_PROVIDED TEXT_:
★ ★ ★ ★ ★ ★ ★
Privacy and security top consumers’ list, Barrau said. The name “Internet of Things” is misleading to the average person because it’s about people as much as about objects, she said. Consumers need to know how the IoT works and what the information it collects is used for, she said. They need to be able to control who has access to the data, Barrau said. But user control is only one aspect of the IoT, she said.
Society is dealing with increased pervasiveness of information technology and depends more heavily on those infrastructures working well, said European Data Protection Supervisor Peter Hustinx. These systems carry risks, he said: What if the infrastructure doesn’t do the right thing? How can we organize a society based on the rule of law and human rights that has so many aspects of Big Brother? As data protection becomes more relevant, it must be more effective and empowering and subject to better “data governance.”
Concerns about the IoT range from how personal data in RFID tags is collected, stored and mined to questions of whether, if everything is online, people should worry about eavesdropping and interception, Hustinx said. Some fear the IoT will be an infrastructure for tracking users without their knowledge, he said. Others worry about profiling and influencing user behavior, he said.
Europe already has a technology-neutral framework of privacy and data protection laws which will be important to the IoT, Hustinx said. It’s unclear who the laws apply to in the context of the IoT and who bears ultimate responsibility for privacy consequences, he said. Hustinx urged companies seeking to use the IoT to perform privacy impact assessments beforehand, and to make it very clear to individuals that they're being observed and why. Businesses usually need explicit consumer consent to leave RFID tags in place after the point of sale, and that should be true for the IoT as well, he said. IoT systems must also be secure to prevent data loss, he said. New regulations are not necessarily the answer, Hustinx said. Existing law needs more guidance and interpretation, and self-regulation is also an option, he said.
★ ★ ★ ★ ★ ★ ★
_MATERIAL_:
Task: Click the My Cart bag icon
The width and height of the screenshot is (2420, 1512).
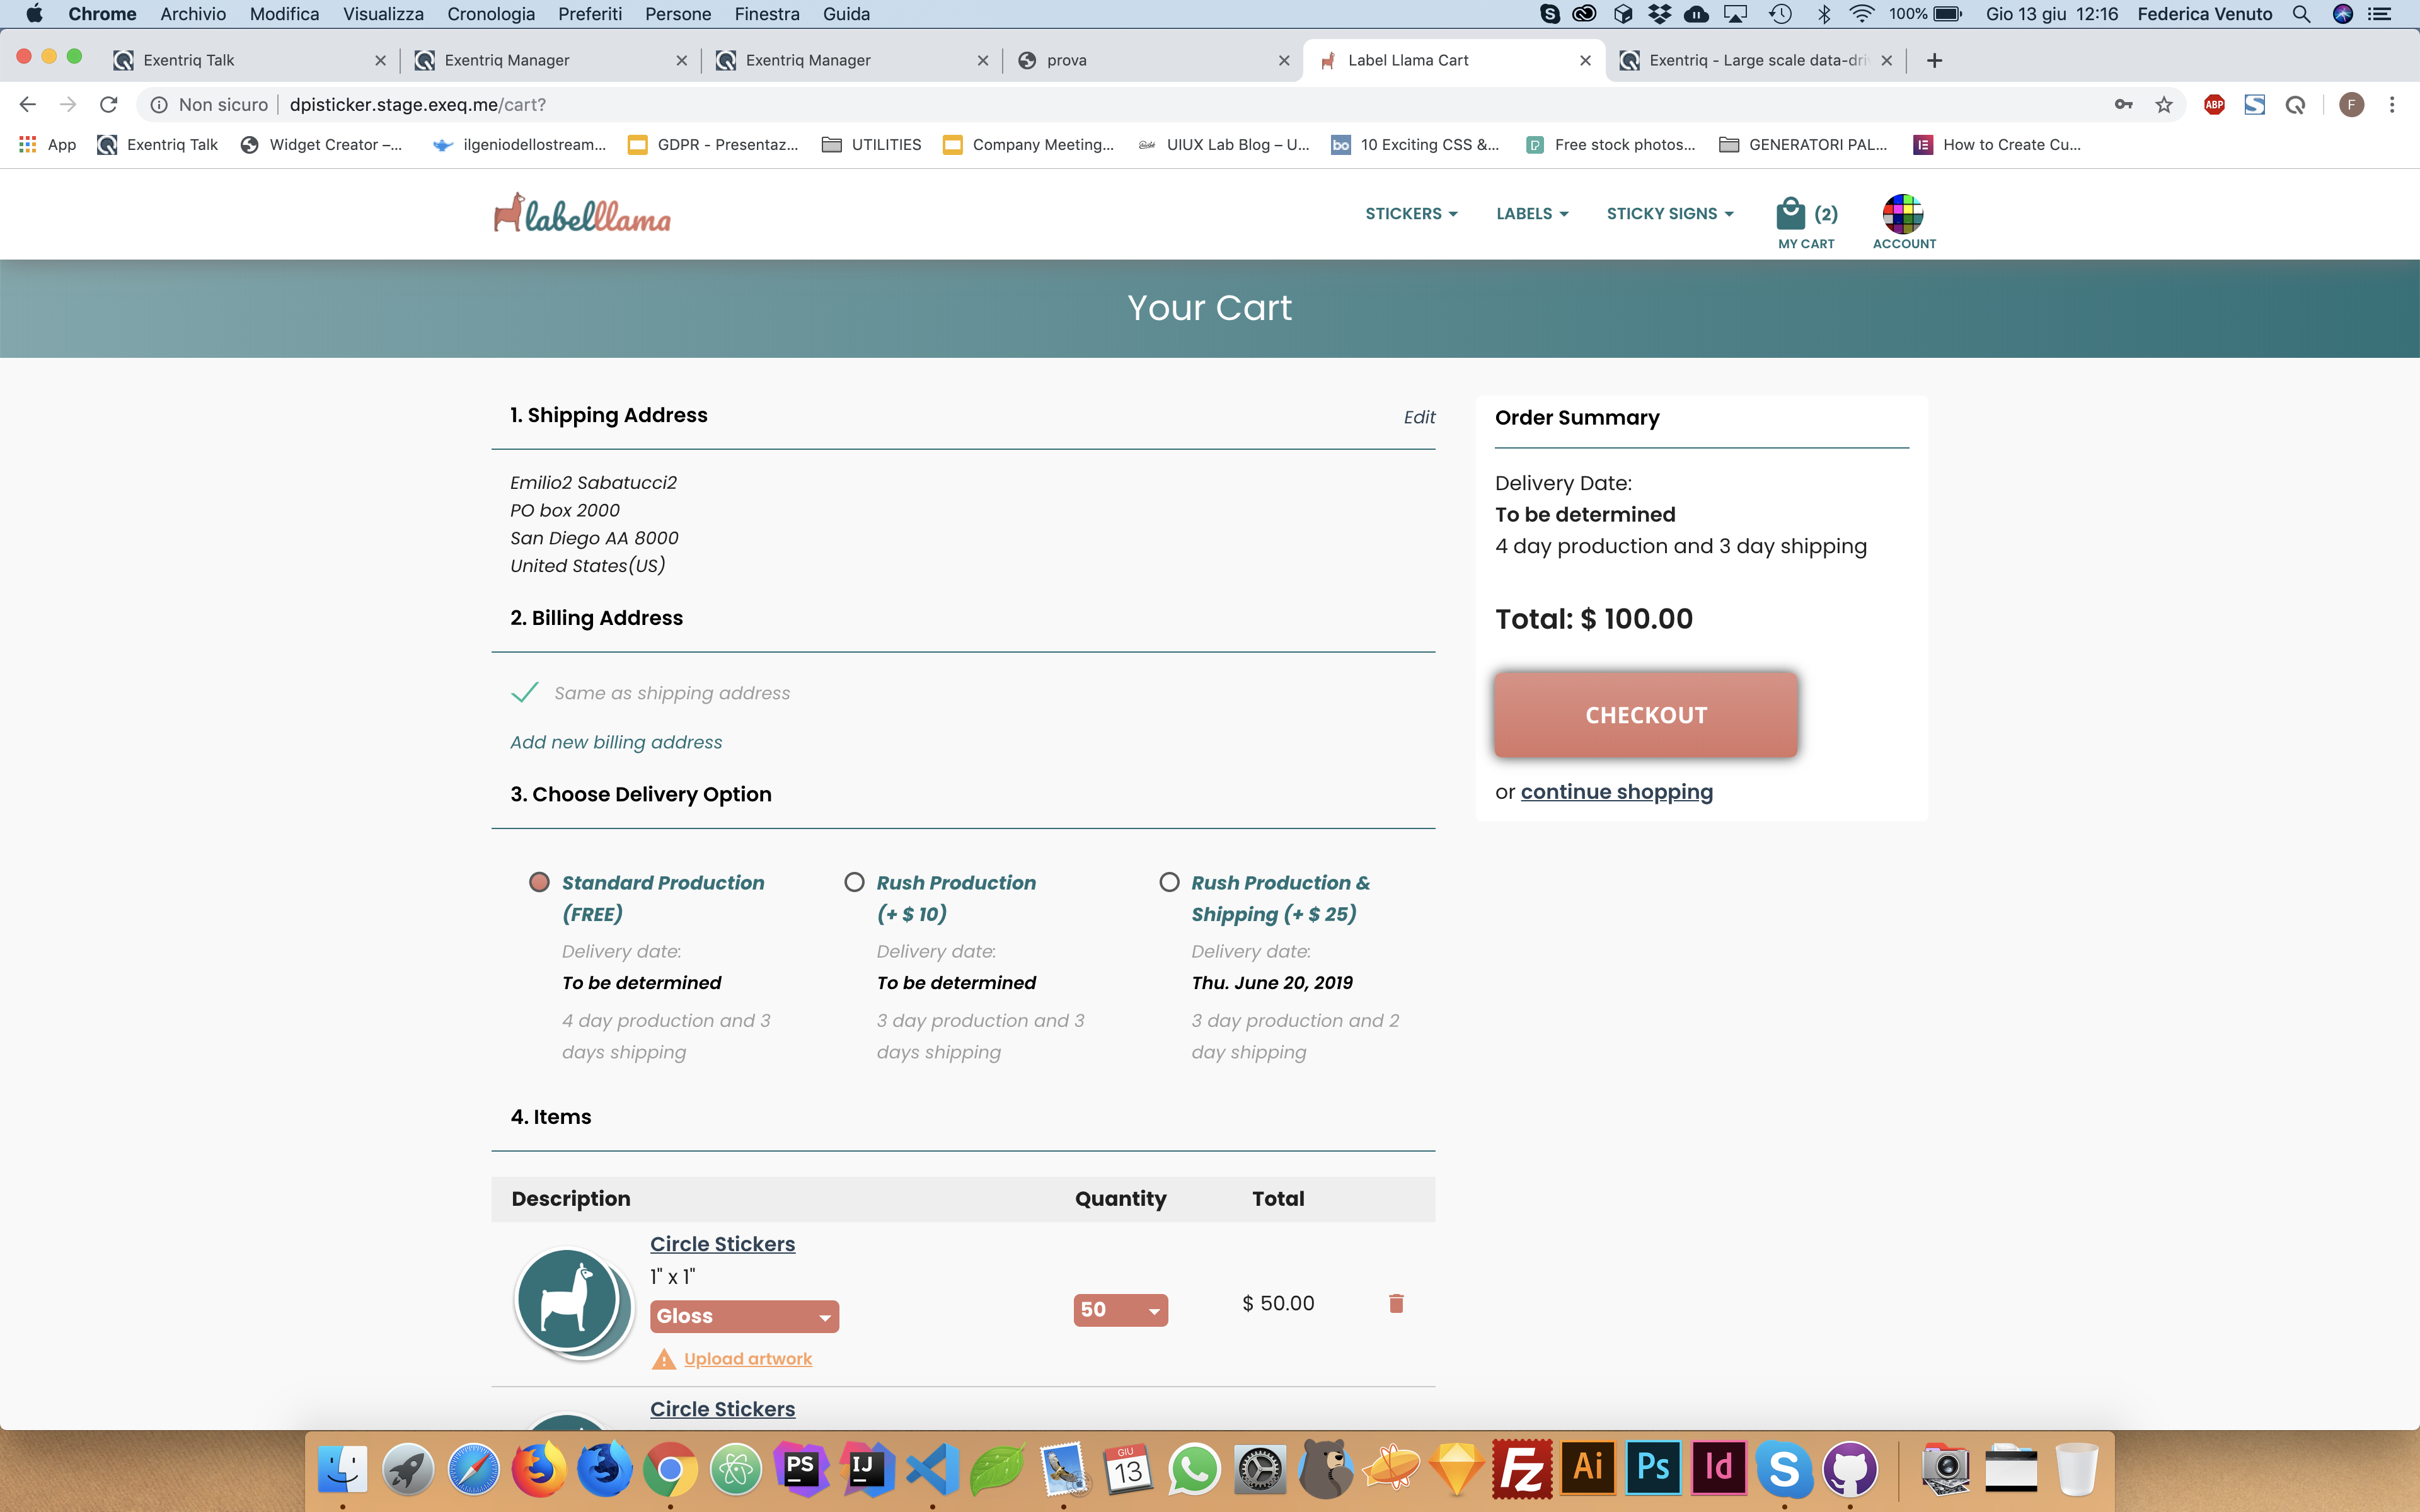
★ ★ ★ ★ ★ ★ ★
_TASK REQUIREMENTS_:
1) Please answer these questions from the IoT privacy article:
(a) According to Barrau, why is the name "Internet of Things" misleading to the average person?
(b) What position does Peter Hustinx hold?
(c) What did Hustinx urge companies seeking to use the IoT to perform beforehand?
2) Do these statements agree with the IoT privacy article? Answer yes or no for each, quoting the words that decide it.
(a) Barrau called user control the only aspect of the IoT.
(b) Some fear the IoT will be used to track users without their knowledge.
(c) Hustinx said Europe lacks any existing privacy and data protection framework relevant to the IoT.

_CORRECT ANSWERS_:
1)
(a) It is about people as much as about objects.
(b) European Data Protection Supervisor.
(c) Privacy impact assessments.

2)
(a) No: "But user control is only one aspect of the IoT"
(b) Yes: "Some fear the IoT will be an infrastructure for tracking users without their knowledge"
(c) No: "Europe already has a technology-neutral framework of privacy and data protection laws which will be important to the IoT"